Doing Things Differently
Some underlying problems need to be addressed before the field can make significant progress. Mental health research is fragmented, with problems described and measured in different ways. Wellcome wants to follow the example of cancer research, in which collaboration across sectors has driven innovation. Much like the work we have reported through the Chan Zuckerberg Initiative and the Michael J. Fox Foundation for Parkinson’s Research, Wellcome will bring together psychiatrists, neurologists, public health specialists, neuroscientists, data scientists and cell biologists to share knowledge with the “aim of breaking down silos and creating a culture in which seamless collaboration across disciplines drives new approaches to treatment, prevention and better outcomes.”
Creating a New “Super-Discipline” of Mental Health Science
“The money is to think about doing things in a different way,” said Andrew Welchman, who oversees neuroscience and mental health work at the Wellcome Trust, in a press release. “The goal isn’t just to understand why treatments work or fail—it’s also to figure out how to tap into those findings to make treatments more effective.”
While medication and psychotherapy can be effective, many patients simply don’t respond, while some find treatments that work, but only for a limited period of time. This can create a dispiriting and costly cycle of patients going from one treatment to another, hoping to find something that works. And scientists don’t fully understand why that’s the case.
To address this problem, Wellcome funded scientists who will find new ways to back-translate (that is, determine the key mechanisms that make a treatment work) successful psychological therapies, so that the biological and neurophysiological underpinnings are better understood.
To transform treatment of depression and anxiety, grants will fund the development of common assessment standards for depression and anxiety to enable more meaningful comparisons between groups. Wellcome will also create a new global database of mental health data to enable researchers to carry out large-scale data mining. Notable for this initiative is its focus on psychological therapies that can be delivered early in life and at the onset of mental illness, typically around ages 15 to 24, because the longer someone has a condition, the harder it is to provide effective help.
The Path Forward
Wellcome Trust is the second-largest foundation in the world, with assets around $29 billion. Funding at Wellcome supports innovative global health projects addressing unmet healthcare needs. It has a strong track record of success—especially around infectious diseases.
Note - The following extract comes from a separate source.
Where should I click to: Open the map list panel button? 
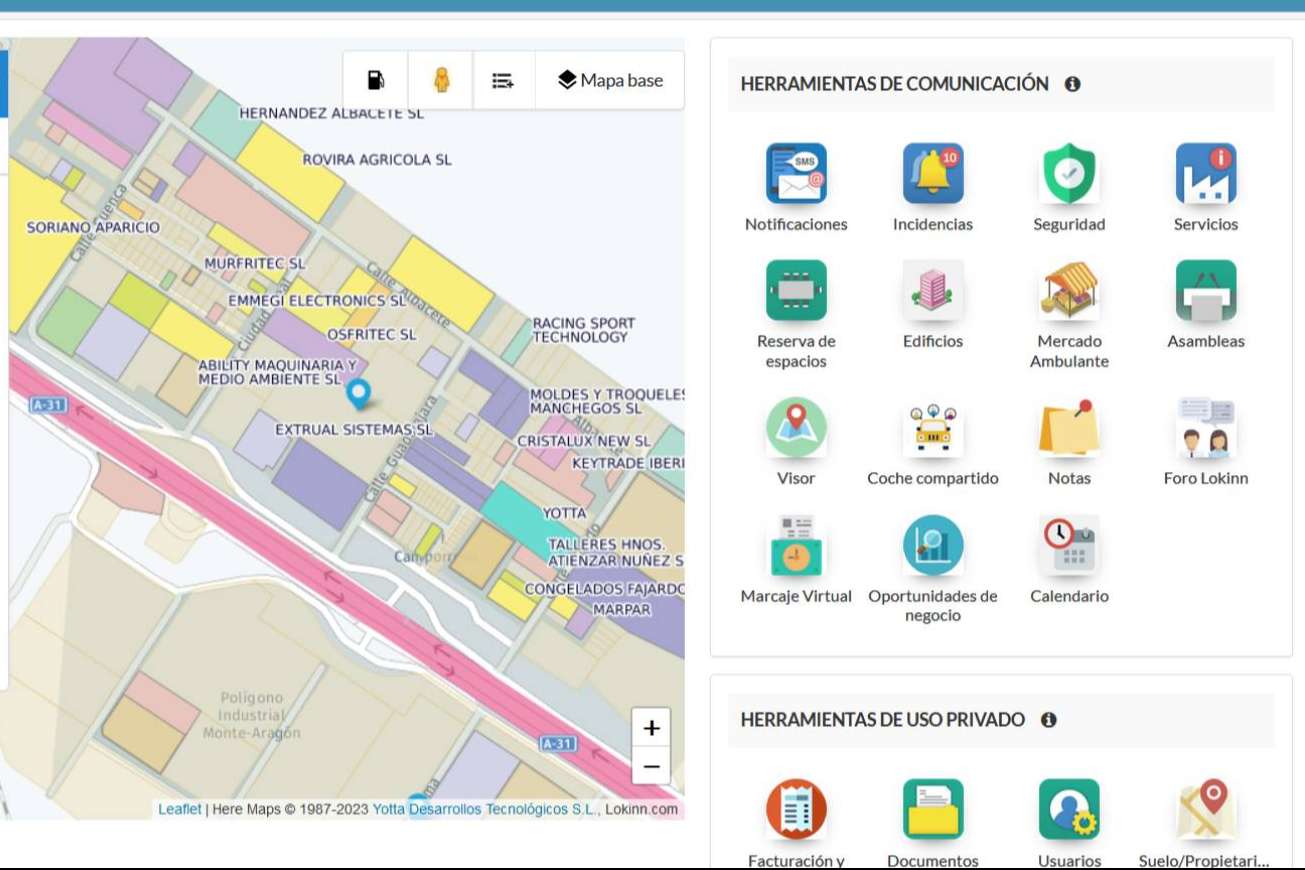pos(503,80)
The foundation has recently been looking to raise its game by thinking bigger and taking more risks. Not so long ago, we reported on the Wellcome Trust’s new LEAP program, which backs “risky research, including that which crosses disciplines.” The organization also has a $332 million fund devoted to life sciences to support new and unconventional ideas and directions that could lead to scientific breakthroughs. Mental health is as complex an area as any in medicine, and meaningful advances will likely require such multidisciplinary and novel research.